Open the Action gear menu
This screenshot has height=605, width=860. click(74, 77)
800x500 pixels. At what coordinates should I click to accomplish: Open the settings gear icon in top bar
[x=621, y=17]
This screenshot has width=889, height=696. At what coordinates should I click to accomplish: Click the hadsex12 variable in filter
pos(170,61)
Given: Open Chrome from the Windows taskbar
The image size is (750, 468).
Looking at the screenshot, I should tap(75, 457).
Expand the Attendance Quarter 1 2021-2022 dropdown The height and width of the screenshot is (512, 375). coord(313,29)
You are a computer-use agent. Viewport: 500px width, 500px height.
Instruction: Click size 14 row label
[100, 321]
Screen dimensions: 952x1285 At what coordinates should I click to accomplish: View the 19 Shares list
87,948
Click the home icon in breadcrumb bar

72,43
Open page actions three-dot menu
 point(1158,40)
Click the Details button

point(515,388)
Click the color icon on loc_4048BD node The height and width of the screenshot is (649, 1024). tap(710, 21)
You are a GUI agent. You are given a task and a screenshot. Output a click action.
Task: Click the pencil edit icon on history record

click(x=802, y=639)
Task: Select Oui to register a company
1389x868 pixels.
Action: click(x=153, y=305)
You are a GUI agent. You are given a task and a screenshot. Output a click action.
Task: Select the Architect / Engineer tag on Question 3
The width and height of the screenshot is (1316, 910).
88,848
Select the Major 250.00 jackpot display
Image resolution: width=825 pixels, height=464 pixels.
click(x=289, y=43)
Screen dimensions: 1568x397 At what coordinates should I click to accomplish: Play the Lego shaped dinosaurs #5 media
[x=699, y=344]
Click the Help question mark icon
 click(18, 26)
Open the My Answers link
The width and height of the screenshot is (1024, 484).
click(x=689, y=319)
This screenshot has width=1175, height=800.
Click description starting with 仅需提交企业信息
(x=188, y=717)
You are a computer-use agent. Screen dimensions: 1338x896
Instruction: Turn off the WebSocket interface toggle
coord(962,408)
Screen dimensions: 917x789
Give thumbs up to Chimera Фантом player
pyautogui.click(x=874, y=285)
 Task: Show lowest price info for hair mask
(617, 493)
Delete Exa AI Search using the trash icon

----

REQUEST
Arrange every line of the rows above into a Markdown table with the columns No. and Line, numbering the lines in order and leaving out blank ones.

WRITTEN ANSWER
| No. | Line |
|---|---|
| 1 | Open the Action gear menu |
| 2 | This screenshot has height=605, width=860. click(74, 77) |
| 3 | 800x500 pixels. At what coordinates should I click to accomplish: Open the settings gear icon in top bar |
| 4 | [x=621, y=17] |
| 5 | This screenshot has width=889, height=696. At what coordinates should I click to accomplish: Click the hadsex12 variable in filter |
| 6 | pos(170,61) |
| 7 | Given: Open Chrome from the Windows taskbar |
| 8 | The image size is (750, 468). |
| 9 | Looking at the screenshot, I should tap(75, 457). |
| 10 | Expand the Attendance Quarter 1 2021-2022 dropdown The height and width of the screenshot is (512, 375). coord(313,29) |
| 11 | You are a computer-use agent. Viewport: 500px width, 500px height. |
| 12 | Instruction: Click size 14 row label |
| 13 | [100, 321] |
| 14 | Screen dimensions: 952x1285 At what coordinates should I click to accomplish: View the 19 Shares list |
| 15 | 87,948 |
| 16 | Click the home icon in breadcrumb bar |
| 17 | 72,43 |
| 18 | Open page actions three-dot menu |
| 19 |  point(1158,40) |
| 20 | Click the Details button |
| 21 | point(515,388) |
| 22 | Click the color icon on loc_4048BD node The height and width of the screenshot is (649, 1024). tap(710, 21) |
| 23 | You are a GUI agent. You are given a task and a screenshot. Output a click action. |
| 24 | Task: Click the pencil edit icon on history record |
| 25 | click(x=802, y=639) |
| 26 | Task: Select Oui to register a company |
| 27 | 1389x868 pixels. |
| 28 | Action: click(x=153, y=305) |
| 29 | You are a GUI agent. You are given a task and a screenshot. Output a click action. |
| 30 | Task: Select the Architect / Engineer tag on Question 3 |
| 31 | The width and height of the screenshot is (1316, 910). |
| 32 | 88,848 |
| 33 | Select the Major 250.00 jackpot display |
| 34 | Image resolution: width=825 pixels, height=464 pixels. |
| 35 | click(x=289, y=43) |
| 36 | Screen dimensions: 1568x397 At what coordinates should I click to accomplish: Play the Lego shaped dinosaurs #5 media |
| 37 | [x=699, y=344] |
| 38 | Click the Help question mark icon |
| 39 |  click(18, 26) |
| 40 | Open the My Answers link |
| 41 | The width and height of the screenshot is (1024, 484). |
| 42 | click(x=689, y=319) |
| 43 | This screenshot has width=1175, height=800. |
| 44 | Click description starting with 仅需提交企业信息 |
| 45 | (x=188, y=717) |
| 46 | You are a computer-use agent. Screen dimensions: 1338x896 |
| 47 | Instruction: Turn off the WebSocket interface toggle |
| 48 | coord(962,408) |
| 49 | Screen dimensions: 917x789 |
| 50 | Give thumbs up to Chimera Фантом player |
| 51 | pyautogui.click(x=874, y=285) |
| 52 |  Task: Show lowest price info for hair mask |
| 53 | (617, 493) |
| 54 | Delete Exa AI Search using the trash icon |